Larrabee includes texture filter logic because this operation cannot be efficiently performed in software on the cores. Our analysis shows that software texture filtering on our cores would take 12x to 40x longer than our fixed function logic, depending on whether decompression is required. There are four basic reasons:
- Texture filtering still most commonly uses 8-bit color components, which can be filtered more efficiently in dedicated logic than in the 32-bit wide VPU lanes.
- Efficiently selecting unaligned 2x2 quads to filter requires a specialized kind of pipelined gather logic.
- Loading texture data into the VPU for filtering requires an impractical amount of register file bandwidth.
- On-the-fly texture decompression is dramatically more efficient in dedicated hardware than in CPU code.
The Larrabee texture filter logic is internally quite similar to typical GPU texture logic.

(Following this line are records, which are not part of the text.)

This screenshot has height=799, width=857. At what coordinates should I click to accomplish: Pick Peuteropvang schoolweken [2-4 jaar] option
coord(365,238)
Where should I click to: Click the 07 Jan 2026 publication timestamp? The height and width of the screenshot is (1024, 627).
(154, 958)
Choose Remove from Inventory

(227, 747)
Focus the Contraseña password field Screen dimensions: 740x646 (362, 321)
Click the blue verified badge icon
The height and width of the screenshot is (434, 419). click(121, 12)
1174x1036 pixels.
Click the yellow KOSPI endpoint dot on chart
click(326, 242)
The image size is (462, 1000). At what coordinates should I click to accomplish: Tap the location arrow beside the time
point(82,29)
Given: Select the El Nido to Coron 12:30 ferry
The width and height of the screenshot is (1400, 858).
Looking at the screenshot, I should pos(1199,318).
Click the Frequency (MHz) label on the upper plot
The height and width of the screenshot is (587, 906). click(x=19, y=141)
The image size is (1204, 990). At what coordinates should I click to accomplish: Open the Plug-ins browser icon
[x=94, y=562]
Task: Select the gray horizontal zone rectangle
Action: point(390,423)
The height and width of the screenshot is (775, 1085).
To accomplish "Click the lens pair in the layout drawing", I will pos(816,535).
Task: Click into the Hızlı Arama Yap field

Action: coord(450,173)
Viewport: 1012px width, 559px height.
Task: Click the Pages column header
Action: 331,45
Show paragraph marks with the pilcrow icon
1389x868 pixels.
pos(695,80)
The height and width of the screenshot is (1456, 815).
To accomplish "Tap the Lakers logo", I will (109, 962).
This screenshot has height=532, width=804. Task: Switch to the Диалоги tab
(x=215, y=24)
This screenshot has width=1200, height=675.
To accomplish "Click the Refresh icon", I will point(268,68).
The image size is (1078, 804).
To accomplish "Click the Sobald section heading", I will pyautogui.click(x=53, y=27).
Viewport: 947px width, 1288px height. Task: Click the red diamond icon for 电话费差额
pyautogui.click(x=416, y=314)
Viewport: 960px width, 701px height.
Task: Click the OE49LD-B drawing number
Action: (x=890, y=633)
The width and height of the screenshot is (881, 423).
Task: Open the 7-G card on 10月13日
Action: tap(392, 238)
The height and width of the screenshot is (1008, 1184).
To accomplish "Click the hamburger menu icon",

It provides 32KB of texture cache per core and supports all the usual operations, such as DirectX 10 compressed texture formats, mipmapping, anisotropic filtering, etc. Cores pass commands to the texture units through the L2 cache and receive results the same way. The texture units perform virtual to physical page translation and report any page misses to the core, which retries the texture filter command after the page is in memory. Larrabee can also perform texture operations directly on the cores when the performance is fast enough in software.